The group says in the legal document they were not aware of the proposed wind development’s proximity to and potential impact on Indian Lake until after the March 17 ruling. They also argue that because many Indian Lake residents are not full-time residents they did not see required legal publications before the hearings.
“The result of the installation of the wind turbines is a dramatic, manmade change to a lake that was once enjoyed for its unspoiled beauty,” the appeal reads.
“The State of Ohio should be preserving its state parks and its scenic and recreational lakes. The wind turbines are visual pollution that will create a new obtrusive skyline for everybody that enjoys Indian Lake.”
EverPower submitted two drawings to the siting board, which includes Ohio Department of Natural Resources Director James Zehringer as a member. The drawings use engineering models to superimpose distant wind turbines on actual photos of the Indian Lake skyline.
While the Indian Lake residents acknowledge those photos, they say they do not go far enough to address the impact the turbines could have on lake views.
Mr. Grant’s motion for rehearing is based upon several issues addressed at hearings in advance of the ruling, including the threat to the endangered Indiana brown bat, setback distances, noise, shadow flicker and that residents oppose the project.
In their interview with the Examiner, the local EverPower representatives also addressed several other concerns.
High among the list was the taxation issue.
For the nearly 60 turbines proposed for Logan County to be erected as planned, the Logan County Commissioners must approve a request for a payment in lieu of taxes agreement, Mr. Dagger said. Hardin County is already an alternative energy zone and no such request is necessary there.
According to the PILOT agreement, the two counties would split an annual payment of $2.7 million, which would be divided among the various schools and political districts.
The project is still undergoing engineering work and decisions on the appeals must first be finalized, but EverPower does plan to ask for the tax incentive.
“We need to have a better plan before we come to the commission; we are a ways out on that yet,” Mr. Dagger said.
He did indicate if commissioners refuse the request, that turbines may not be built south of the Logan-Hardin county line, but Logan County would not share in the tax benefit either.
“We still have to decide what we would do if that is the case,” he said.
The company officials said the project would create eight to 14 full-time jobs that pay an average of about $65,000 per year, Mr. Dagger said.
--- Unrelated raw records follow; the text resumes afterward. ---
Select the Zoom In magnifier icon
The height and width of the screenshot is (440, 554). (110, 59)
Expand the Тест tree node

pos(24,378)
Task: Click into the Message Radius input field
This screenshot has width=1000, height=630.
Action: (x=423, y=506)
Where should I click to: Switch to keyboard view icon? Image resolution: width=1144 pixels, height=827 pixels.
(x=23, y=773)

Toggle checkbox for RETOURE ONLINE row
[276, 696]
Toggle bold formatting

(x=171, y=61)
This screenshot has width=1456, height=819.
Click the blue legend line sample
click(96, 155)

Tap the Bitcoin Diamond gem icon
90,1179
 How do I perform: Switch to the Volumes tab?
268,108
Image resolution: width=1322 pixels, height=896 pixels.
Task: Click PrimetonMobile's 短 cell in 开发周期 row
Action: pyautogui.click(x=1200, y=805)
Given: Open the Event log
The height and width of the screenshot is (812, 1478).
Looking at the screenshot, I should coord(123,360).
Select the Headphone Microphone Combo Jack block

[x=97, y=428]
And the jobs could be filled with current local residents if they have appropriate experience to build upon.
“These would be jobs that would involve general electrical skills and maintenance along with computer technology,” Mr. Dagger said. “You can train anybody if they already have the right skill set. We as a company encourage local folks because they do stay here.”
They also addressed the Buckeye Wind Farm, which is a two-part development in six townships in Champaign County that is only slightly smaller than the Scioto Ridge proposal.
Buckeye Wind also awaits outcomes of legal appeals and tax requests, but Mr. Dagger said even if both Buckeye and Scioto Ridge move forward there are no plans to eventually build on Logan County’s Bristol Ridge, which contains the highest points in the state.
“We have discussed this at length and the answer is no,” he said. “There are a lot of issues with building on those ridges and we have no plans to pursue that.”
The next step in the process is for the Ohio Power Siting Board to decide if or when it will conduct a new hearing on the permit. After that, the intervenors or others could file a legal appeal.